By the end of the campaign, we hope to achieve:
Greater investment in improving education, professional development, standards, regulation and employment conditions for nurses.
- All countries have plans for developing nursing and midwifery;
- Increased investment in all aspects of nursing and midwifery; and
- More nurses in training and employment, with clear progress in eliminating the global shortfall of 9 million nurses and midwives by 2030.
Increased and improved dissemination of effective and innovative practice in nursing.
- Nursing organisations collectively support a coordinated global portal of effective practice and innovation used by nurses and policy makers around the world.

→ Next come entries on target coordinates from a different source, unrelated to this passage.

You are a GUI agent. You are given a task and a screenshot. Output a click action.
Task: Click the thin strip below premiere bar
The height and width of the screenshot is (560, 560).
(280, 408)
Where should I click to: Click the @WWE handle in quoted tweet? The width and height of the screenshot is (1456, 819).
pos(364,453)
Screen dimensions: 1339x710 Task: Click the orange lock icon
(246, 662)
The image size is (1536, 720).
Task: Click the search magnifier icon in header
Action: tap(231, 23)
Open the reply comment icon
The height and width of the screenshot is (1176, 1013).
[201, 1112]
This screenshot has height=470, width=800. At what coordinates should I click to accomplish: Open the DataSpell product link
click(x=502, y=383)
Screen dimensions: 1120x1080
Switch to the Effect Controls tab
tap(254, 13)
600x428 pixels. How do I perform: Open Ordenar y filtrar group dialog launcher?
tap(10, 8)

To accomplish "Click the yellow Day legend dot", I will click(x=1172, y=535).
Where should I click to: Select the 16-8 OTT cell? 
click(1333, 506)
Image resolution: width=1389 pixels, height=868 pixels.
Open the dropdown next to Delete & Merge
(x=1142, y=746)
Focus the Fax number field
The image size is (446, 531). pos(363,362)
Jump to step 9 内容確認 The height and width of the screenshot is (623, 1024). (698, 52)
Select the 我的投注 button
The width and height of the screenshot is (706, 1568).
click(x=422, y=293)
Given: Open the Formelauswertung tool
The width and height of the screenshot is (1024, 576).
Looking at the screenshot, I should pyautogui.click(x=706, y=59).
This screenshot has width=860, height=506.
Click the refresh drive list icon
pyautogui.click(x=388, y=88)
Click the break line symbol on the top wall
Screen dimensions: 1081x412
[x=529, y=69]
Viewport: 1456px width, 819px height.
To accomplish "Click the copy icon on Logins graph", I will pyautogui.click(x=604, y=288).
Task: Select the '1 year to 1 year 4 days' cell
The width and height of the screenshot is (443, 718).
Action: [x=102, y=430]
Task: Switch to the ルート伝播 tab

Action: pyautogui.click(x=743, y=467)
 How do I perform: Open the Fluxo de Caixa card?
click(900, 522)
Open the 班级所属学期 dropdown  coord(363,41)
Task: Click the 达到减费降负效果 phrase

Greater influence for nurses and midwives on global and national health policy, as part of broader efforts to ensure health work-forces are more involved in decision-making.
- All global and national policies on health and healthcare acknowledge the role of nursing in achieving their goals and include plans for the development of nursing; and
- All national plans for delivering UHC make specific proposals to enhance and develop the role of nurses as the health professionals closest to the community.
More nurses in leadership positions and more opportunities for development at all levels.
- At least 75% of countries have a Chief Nursing Officer or Chief Government Nurse as part of their most senior management team in health;
- More senior leadership programmes for nurses; and
- The establishment of a global nursing leadership network.
More evidence for policy and decision makers about: where nursing can have the greatest impact, what is stopping nurses from reaching their full potential and how to address these obstacles.
- A landmark study on the economic impact of nursing is published;
- More articles on nursing’s impact in peer-reviewed A* journals; and
- A coordinated global network on research on nursing is established.